What the task asks>
Reproduce verbatim the entries from the line with "Given: Click the score 74 box" up to and including the last line of the entries. Leave the pictures out of your answer.

Source data>
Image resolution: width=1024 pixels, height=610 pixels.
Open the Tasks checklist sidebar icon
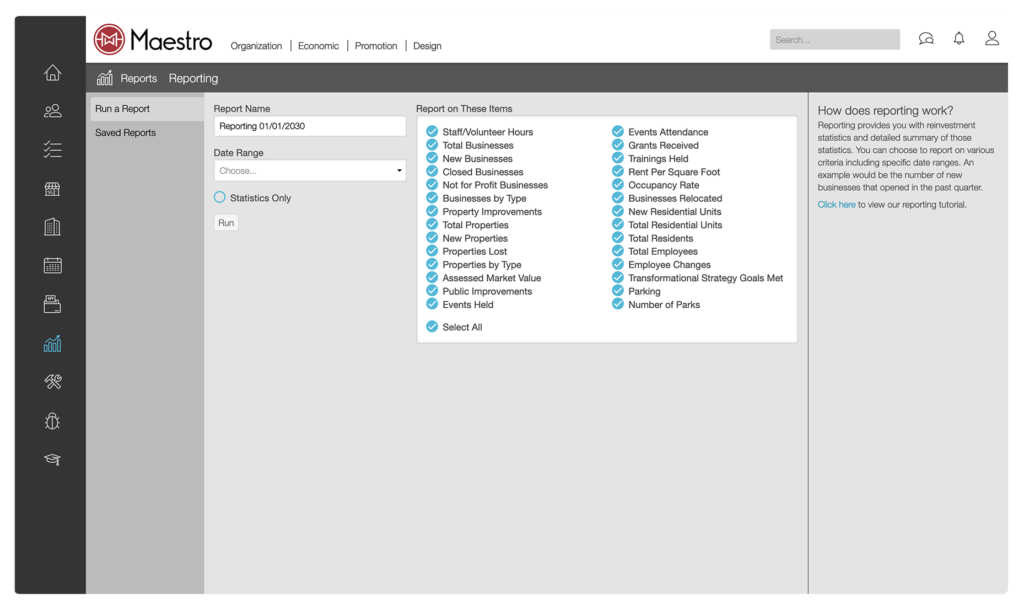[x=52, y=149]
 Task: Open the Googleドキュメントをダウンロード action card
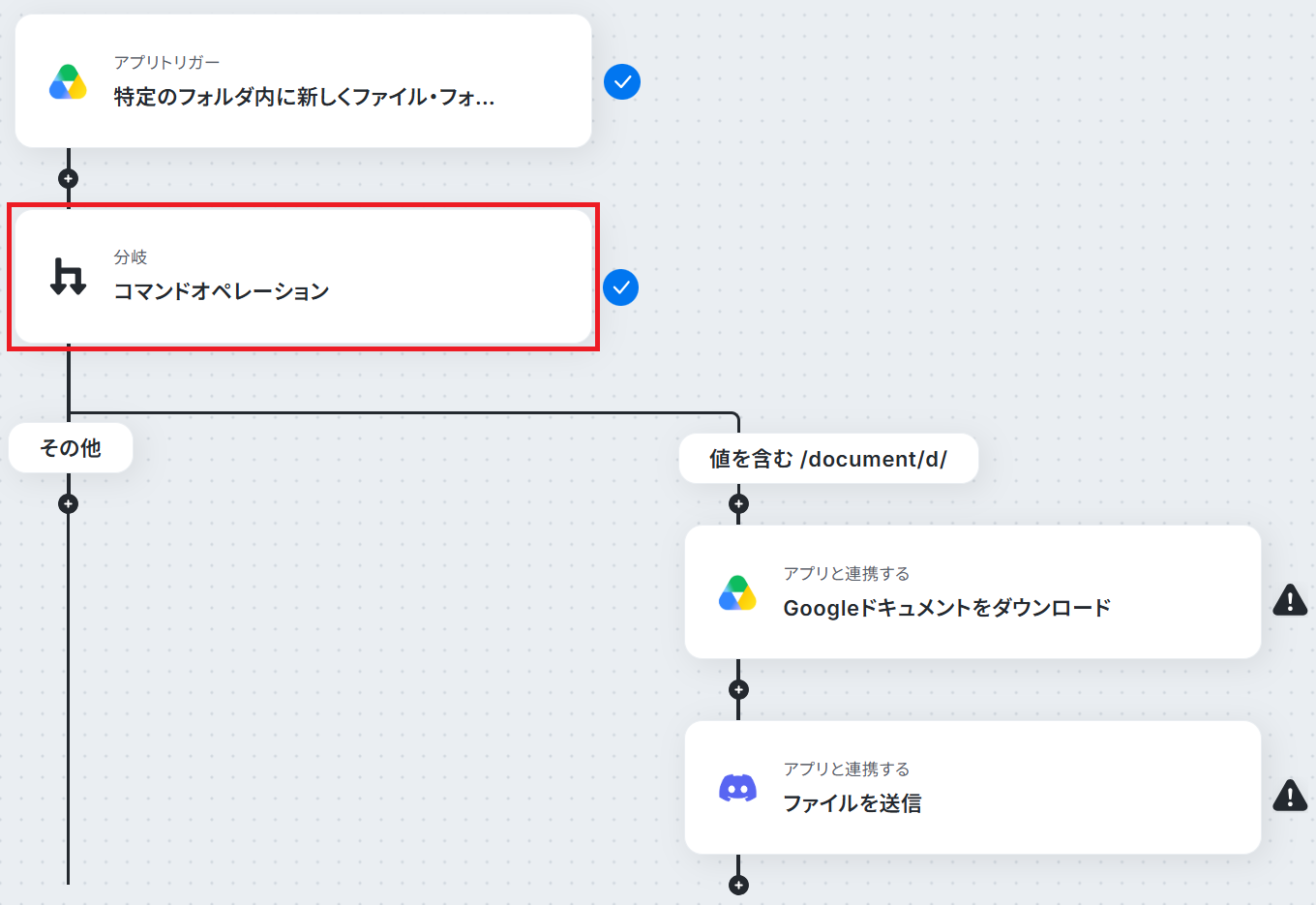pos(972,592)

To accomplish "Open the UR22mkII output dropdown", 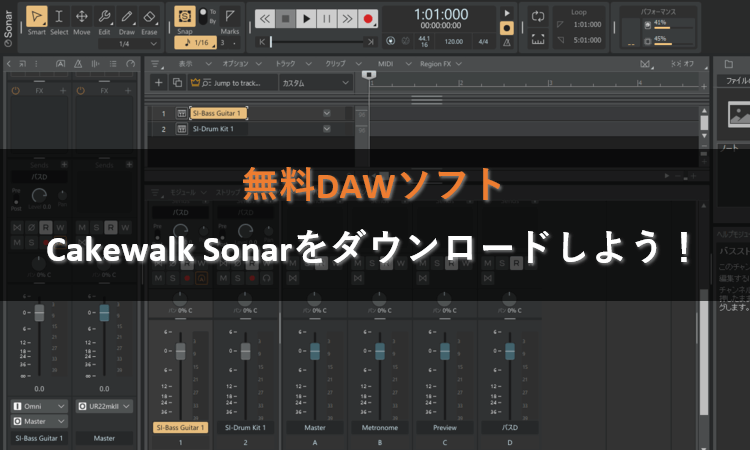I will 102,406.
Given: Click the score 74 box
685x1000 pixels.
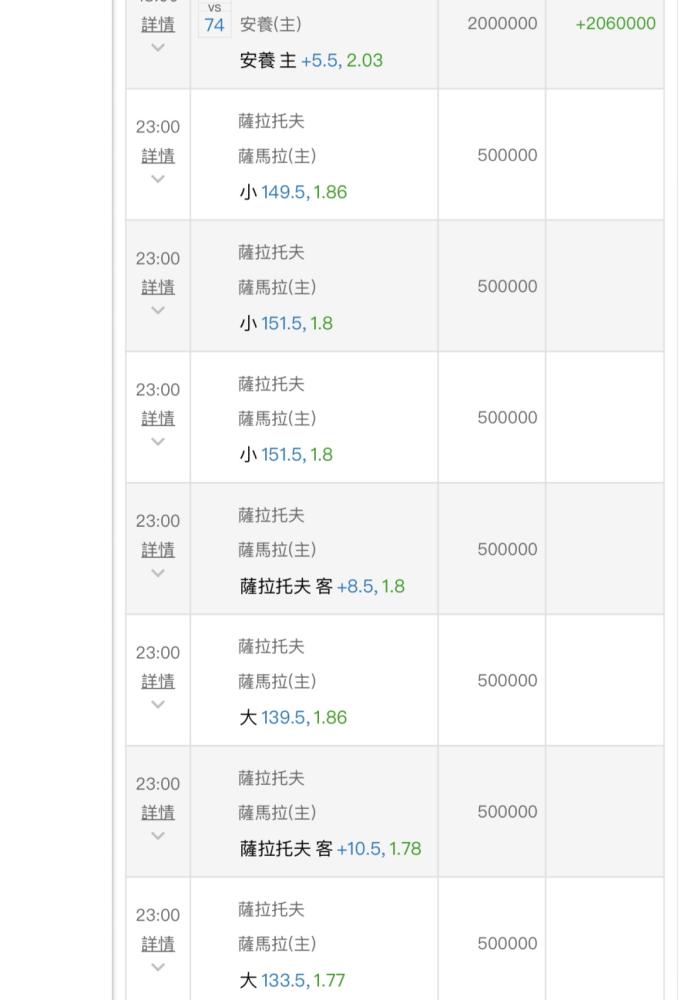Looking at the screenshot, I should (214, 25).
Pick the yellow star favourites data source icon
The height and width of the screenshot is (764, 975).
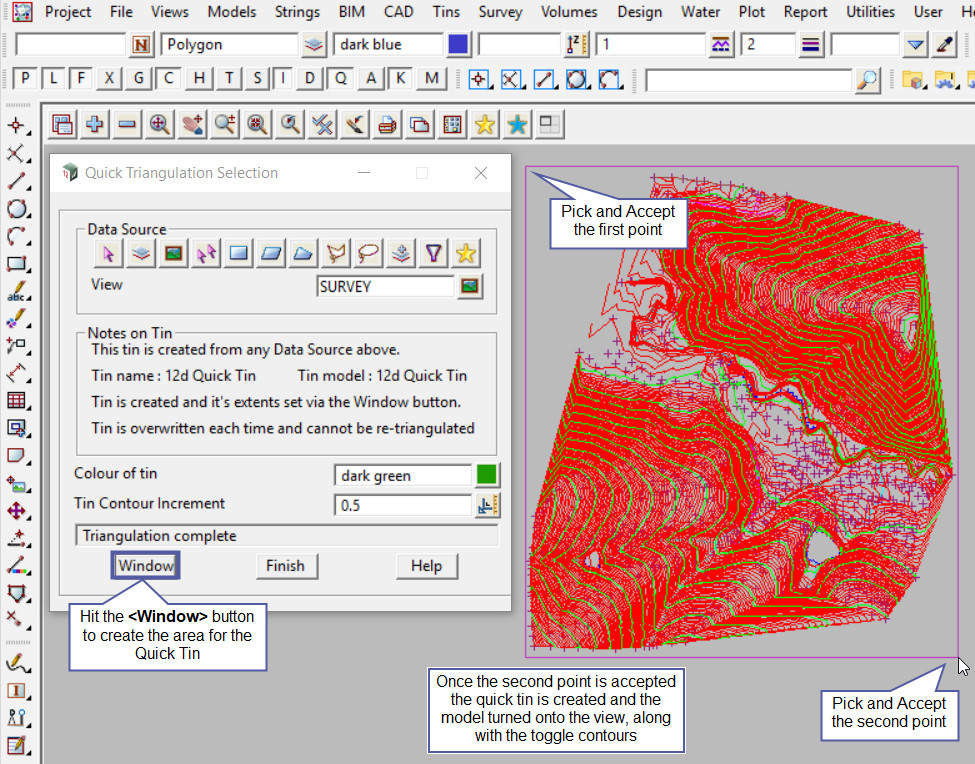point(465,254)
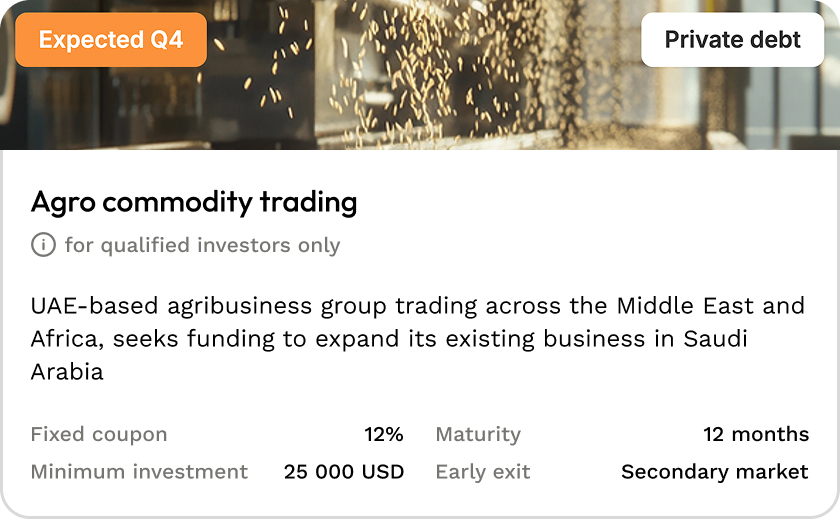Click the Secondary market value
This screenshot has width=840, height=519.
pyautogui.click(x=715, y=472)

Reply>
Given: Click the score 74 box
685x1000 pixels.
Looking at the screenshot, I should (214, 25).
Pick the yellow star favourites data source icon
The height and width of the screenshot is (764, 975).
point(465,254)
Click the Secondary market value
This screenshot has width=840, height=519.
pyautogui.click(x=715, y=472)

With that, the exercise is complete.